I have some bad requests (400) in my apache error logs, from random IP addresses and all of the time these are unreadable encoded characters starting with \x, but I don’t know what kind of encoding this is. It might be harmless but I want to know what they mean.
What the hell is this?
PS. I meant StRing encoding in the title.
I thought sting sounded cooler… Anyway corrected the title, and have no idea about the encoding
I’m pretty sure I’ve seen it before. Something that represents the characters on a very low level, like the root of all encodings.. Maybe unmapped keys, or hex, or something extreme.
Firsh saidSorry, I didn’t read the part where you wanted to know what it meant. I imagine the best way is an Apache log reader. There are a ton of those (and I don’t use Apache), so I don’t know what to recommend.
jwmcpeak saidAnd how do I convert it to ‘english’?
Well I have AppServ (a server package for windows), and I open the read Apache Log. I don’t think there is any more to it than that file. It’s already very verbose listing every request that has been made. I cropped the screenshot but there are more information at the beginning of the lines like IP and time stamp. Majority of the requests are in plain english. But these are encrypted or I don’t know.
looks a bit python(ish), no clue what it means though, sorry
I’m late to the party, but let’s see if I can help.
The \x\x text is ostensibly hex-encoded something.
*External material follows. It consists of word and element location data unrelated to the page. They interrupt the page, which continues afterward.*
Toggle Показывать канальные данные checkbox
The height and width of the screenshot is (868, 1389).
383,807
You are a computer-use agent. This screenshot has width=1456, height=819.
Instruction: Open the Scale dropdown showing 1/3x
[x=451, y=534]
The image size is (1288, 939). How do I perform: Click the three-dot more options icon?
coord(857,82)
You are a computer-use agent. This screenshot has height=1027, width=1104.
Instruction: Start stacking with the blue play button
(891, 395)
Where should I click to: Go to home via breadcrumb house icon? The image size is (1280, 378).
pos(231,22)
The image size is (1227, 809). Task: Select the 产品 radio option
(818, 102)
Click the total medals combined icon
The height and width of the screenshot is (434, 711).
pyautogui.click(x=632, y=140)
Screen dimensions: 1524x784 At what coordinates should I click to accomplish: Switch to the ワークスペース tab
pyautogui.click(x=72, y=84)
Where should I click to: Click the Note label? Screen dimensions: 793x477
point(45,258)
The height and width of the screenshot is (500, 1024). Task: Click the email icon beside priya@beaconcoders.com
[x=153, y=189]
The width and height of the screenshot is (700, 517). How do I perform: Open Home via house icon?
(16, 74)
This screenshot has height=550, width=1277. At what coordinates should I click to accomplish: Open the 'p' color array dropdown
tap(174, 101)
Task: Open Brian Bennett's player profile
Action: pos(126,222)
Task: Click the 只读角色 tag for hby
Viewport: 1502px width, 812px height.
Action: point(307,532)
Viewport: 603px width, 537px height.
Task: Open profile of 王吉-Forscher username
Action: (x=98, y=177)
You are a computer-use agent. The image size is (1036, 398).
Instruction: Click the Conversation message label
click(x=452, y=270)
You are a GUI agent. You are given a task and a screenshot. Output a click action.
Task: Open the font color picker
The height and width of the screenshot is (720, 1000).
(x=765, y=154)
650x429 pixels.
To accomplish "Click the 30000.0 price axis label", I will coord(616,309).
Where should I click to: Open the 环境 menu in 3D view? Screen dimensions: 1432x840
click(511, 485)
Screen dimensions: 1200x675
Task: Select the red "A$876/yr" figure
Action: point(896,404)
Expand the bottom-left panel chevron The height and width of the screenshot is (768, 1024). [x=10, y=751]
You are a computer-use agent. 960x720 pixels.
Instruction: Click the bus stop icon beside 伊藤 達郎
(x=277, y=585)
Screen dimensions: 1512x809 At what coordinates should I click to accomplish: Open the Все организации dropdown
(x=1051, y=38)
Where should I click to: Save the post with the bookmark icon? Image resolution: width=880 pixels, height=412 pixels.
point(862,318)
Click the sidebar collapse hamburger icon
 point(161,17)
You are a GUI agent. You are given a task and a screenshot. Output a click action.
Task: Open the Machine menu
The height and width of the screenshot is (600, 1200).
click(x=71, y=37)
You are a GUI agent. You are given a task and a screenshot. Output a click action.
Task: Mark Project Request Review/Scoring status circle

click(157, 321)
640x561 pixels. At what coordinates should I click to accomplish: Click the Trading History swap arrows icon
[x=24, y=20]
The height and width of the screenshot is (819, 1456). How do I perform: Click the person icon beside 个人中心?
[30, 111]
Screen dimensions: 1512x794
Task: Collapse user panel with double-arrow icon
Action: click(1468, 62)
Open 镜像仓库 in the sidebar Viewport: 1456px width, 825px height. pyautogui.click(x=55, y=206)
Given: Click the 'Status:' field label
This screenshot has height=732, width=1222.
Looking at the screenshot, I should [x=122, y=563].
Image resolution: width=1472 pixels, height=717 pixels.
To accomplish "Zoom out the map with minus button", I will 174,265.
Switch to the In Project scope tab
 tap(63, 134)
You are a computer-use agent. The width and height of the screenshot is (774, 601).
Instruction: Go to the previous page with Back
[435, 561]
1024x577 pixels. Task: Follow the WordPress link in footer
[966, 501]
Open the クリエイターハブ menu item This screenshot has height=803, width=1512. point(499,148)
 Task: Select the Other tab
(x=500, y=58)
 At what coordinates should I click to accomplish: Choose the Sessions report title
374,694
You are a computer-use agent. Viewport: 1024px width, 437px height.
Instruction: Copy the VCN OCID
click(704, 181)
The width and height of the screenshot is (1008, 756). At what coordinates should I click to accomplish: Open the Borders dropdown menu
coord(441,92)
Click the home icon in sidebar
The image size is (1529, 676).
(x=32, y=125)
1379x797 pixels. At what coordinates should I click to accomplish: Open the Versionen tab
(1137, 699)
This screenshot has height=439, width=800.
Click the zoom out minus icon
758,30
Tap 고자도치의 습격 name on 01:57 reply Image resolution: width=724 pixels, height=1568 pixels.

That is, Apache got a sequence of bits which it represents as a series of two-byte (16 bit) codes. If they were all below \x80 it would be ASCII (which it isn’t). If they were all near each other numerically, then it would be some other encoding (which it isn’t). Since those numbers are all over the place, I’m guessing that it is one of two things:
1) Somebody attacking your server, possibly looking for a buffer overflow.
2) Somebody hitting an HTTP server with an HTTPS request on the HTTP port. This encrypted stream will not be encoded text and thus will look like random bits.
My guess is for the latter, just from looking at it.
I understand that it is a bit late to help the OP, but I figure if this page is showing up in search results then this answer may help somebody in the future.